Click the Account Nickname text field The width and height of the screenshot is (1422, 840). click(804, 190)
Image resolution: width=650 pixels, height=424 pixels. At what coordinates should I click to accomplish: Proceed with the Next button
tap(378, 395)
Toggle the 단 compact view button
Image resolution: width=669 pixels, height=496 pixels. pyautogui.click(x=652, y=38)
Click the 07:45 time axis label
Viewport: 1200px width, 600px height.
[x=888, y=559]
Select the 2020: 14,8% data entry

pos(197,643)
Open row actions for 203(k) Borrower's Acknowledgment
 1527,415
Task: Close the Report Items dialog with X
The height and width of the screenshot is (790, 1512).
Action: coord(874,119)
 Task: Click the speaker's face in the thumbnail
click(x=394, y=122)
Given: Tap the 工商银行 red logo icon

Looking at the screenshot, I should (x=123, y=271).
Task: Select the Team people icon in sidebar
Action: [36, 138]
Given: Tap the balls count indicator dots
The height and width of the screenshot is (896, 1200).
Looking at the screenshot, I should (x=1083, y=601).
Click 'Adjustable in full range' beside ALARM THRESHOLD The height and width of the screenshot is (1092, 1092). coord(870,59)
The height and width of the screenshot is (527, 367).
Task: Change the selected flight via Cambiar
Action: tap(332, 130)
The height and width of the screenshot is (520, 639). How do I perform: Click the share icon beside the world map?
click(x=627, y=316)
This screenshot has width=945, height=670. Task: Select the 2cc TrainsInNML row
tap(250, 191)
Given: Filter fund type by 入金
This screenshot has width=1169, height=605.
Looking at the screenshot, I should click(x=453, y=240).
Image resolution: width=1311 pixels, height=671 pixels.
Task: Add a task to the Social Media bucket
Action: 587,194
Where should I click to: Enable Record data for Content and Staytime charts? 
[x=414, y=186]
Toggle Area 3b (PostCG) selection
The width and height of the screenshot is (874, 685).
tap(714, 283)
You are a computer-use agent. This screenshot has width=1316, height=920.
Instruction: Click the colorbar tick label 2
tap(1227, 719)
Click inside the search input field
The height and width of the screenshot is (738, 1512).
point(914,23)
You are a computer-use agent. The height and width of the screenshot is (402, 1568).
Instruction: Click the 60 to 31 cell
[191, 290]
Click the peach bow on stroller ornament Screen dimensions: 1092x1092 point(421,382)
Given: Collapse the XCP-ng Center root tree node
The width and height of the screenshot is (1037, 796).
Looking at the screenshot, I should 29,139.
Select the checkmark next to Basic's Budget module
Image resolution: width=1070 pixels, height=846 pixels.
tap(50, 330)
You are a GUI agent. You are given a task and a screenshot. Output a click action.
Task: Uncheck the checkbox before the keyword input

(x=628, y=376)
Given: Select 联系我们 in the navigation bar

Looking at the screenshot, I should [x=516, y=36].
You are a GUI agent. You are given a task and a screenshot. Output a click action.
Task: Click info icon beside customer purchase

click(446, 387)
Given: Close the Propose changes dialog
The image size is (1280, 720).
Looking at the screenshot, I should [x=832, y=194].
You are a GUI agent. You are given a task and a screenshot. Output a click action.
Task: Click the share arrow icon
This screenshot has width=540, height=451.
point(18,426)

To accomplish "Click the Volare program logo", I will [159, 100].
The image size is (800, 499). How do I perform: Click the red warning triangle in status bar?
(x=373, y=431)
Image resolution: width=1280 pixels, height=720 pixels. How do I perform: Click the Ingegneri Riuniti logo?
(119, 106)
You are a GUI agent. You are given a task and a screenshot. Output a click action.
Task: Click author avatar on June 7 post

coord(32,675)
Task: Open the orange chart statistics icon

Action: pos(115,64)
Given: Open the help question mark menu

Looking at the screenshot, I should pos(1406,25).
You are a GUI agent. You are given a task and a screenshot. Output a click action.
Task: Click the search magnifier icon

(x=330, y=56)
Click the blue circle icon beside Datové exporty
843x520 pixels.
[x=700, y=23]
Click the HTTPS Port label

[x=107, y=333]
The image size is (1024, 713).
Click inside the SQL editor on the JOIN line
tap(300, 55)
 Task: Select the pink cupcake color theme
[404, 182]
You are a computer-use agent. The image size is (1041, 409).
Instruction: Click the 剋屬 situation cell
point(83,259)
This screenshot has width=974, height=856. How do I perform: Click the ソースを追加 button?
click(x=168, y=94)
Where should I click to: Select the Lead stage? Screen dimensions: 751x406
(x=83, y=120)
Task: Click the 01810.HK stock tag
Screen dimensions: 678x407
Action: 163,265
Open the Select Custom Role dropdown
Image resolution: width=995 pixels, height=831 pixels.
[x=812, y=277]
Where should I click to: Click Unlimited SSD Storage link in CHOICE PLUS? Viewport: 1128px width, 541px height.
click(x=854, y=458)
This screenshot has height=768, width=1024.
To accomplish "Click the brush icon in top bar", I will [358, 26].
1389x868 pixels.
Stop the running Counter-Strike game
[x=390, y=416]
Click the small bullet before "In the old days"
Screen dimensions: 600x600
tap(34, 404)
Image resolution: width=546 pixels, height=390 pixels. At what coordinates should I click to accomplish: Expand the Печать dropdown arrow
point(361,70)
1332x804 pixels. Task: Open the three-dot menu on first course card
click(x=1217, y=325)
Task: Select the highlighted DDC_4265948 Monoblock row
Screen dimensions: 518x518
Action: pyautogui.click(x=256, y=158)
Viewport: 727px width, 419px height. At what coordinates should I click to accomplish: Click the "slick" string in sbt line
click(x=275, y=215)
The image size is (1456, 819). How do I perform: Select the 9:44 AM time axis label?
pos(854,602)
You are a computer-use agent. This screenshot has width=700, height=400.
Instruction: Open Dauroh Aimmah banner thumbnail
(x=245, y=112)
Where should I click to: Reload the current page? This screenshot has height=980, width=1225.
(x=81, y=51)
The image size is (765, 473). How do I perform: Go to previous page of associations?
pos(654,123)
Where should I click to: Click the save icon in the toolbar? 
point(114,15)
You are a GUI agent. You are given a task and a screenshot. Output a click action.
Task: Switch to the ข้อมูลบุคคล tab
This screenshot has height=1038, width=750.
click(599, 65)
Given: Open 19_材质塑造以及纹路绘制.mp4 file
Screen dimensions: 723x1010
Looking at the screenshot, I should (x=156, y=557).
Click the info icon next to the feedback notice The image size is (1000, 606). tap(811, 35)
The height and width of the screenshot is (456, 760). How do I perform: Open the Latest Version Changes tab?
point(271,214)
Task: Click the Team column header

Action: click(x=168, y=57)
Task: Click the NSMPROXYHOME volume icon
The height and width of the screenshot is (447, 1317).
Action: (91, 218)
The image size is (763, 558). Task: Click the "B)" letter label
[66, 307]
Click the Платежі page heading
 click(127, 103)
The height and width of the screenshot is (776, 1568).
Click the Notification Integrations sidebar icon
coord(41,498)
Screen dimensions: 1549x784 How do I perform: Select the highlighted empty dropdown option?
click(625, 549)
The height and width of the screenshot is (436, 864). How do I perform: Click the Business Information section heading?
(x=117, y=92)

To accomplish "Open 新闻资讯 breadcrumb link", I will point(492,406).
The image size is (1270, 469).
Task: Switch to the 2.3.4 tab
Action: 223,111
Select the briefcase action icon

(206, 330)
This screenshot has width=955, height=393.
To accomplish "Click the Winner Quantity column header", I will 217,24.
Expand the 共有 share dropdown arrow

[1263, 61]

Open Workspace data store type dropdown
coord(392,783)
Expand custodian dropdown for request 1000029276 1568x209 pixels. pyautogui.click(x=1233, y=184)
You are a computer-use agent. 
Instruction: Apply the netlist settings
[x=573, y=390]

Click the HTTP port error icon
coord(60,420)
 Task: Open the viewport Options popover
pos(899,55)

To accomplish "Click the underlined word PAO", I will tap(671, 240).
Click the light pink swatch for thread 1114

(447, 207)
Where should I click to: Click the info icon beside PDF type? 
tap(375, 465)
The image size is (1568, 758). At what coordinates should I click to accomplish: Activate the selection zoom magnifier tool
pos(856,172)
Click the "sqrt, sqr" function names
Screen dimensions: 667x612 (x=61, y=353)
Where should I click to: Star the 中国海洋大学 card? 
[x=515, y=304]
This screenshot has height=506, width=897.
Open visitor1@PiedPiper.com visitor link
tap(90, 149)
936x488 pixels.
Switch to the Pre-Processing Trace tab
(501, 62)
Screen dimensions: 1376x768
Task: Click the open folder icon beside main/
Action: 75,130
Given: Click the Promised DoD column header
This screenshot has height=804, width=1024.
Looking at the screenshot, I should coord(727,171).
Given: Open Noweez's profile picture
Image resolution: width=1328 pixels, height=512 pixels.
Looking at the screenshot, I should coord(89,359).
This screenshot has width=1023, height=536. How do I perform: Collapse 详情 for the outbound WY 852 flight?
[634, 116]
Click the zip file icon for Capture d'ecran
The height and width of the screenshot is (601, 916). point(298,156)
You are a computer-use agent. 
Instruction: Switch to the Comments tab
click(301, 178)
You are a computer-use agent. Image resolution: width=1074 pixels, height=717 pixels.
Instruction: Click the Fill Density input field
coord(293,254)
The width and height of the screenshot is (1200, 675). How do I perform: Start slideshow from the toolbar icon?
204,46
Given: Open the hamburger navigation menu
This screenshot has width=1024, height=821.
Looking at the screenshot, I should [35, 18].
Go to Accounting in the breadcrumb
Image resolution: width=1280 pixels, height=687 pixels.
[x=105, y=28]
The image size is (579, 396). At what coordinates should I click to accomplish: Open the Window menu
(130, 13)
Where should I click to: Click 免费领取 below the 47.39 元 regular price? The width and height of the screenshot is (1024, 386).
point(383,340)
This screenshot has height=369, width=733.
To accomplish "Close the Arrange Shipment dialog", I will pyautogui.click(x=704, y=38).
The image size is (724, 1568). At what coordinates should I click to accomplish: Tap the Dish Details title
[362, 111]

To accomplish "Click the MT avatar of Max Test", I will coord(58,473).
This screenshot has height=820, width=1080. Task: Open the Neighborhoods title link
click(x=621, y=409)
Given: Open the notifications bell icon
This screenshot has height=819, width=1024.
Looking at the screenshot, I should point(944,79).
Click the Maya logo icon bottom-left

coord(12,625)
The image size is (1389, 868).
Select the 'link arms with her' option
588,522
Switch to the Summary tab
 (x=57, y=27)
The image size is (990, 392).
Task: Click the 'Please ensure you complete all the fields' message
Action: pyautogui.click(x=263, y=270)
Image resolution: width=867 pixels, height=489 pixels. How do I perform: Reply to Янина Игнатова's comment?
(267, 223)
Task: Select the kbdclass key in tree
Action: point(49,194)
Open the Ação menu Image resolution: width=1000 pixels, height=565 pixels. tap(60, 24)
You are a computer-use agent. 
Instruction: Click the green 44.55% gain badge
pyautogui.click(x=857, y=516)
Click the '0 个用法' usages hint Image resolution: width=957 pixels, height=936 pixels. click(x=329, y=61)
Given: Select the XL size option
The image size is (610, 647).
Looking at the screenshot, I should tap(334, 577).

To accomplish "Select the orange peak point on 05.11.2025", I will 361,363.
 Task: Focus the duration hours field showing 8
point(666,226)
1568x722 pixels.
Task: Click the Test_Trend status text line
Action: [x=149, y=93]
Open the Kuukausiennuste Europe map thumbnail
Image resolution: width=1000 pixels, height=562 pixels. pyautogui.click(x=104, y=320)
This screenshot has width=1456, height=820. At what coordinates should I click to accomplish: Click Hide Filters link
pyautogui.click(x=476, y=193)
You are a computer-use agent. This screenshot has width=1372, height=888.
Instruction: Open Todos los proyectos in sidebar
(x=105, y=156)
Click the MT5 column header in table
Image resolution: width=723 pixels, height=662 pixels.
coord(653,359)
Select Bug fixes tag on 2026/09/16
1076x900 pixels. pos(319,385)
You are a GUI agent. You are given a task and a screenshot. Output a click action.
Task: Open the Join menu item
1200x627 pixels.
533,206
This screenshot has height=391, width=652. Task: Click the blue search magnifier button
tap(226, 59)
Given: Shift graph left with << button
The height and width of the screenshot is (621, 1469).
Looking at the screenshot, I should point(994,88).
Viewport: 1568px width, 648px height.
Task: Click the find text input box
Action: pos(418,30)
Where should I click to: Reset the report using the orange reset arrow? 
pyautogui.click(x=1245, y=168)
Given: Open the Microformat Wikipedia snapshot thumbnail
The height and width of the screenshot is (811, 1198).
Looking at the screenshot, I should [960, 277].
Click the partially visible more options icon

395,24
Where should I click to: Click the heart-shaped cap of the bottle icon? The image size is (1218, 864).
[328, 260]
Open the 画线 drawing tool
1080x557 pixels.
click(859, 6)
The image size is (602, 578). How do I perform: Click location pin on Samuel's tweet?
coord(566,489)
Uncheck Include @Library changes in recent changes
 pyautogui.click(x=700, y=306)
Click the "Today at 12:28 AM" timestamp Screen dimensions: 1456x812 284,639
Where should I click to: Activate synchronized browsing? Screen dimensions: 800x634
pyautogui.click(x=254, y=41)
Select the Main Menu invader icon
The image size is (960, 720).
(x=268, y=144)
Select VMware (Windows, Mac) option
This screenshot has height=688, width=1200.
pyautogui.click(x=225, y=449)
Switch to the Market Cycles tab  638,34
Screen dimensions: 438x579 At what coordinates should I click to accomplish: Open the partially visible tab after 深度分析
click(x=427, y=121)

◆ **Task statement**
Using the records above, select and copy every line that has the word "Close".

◆ **Result**
Task: Close the Report Items dialog with X
Given: Close the Propose changes dialog
To accomplish "Close the Arrange Shipment dialog", I will pyautogui.click(x=704, y=38).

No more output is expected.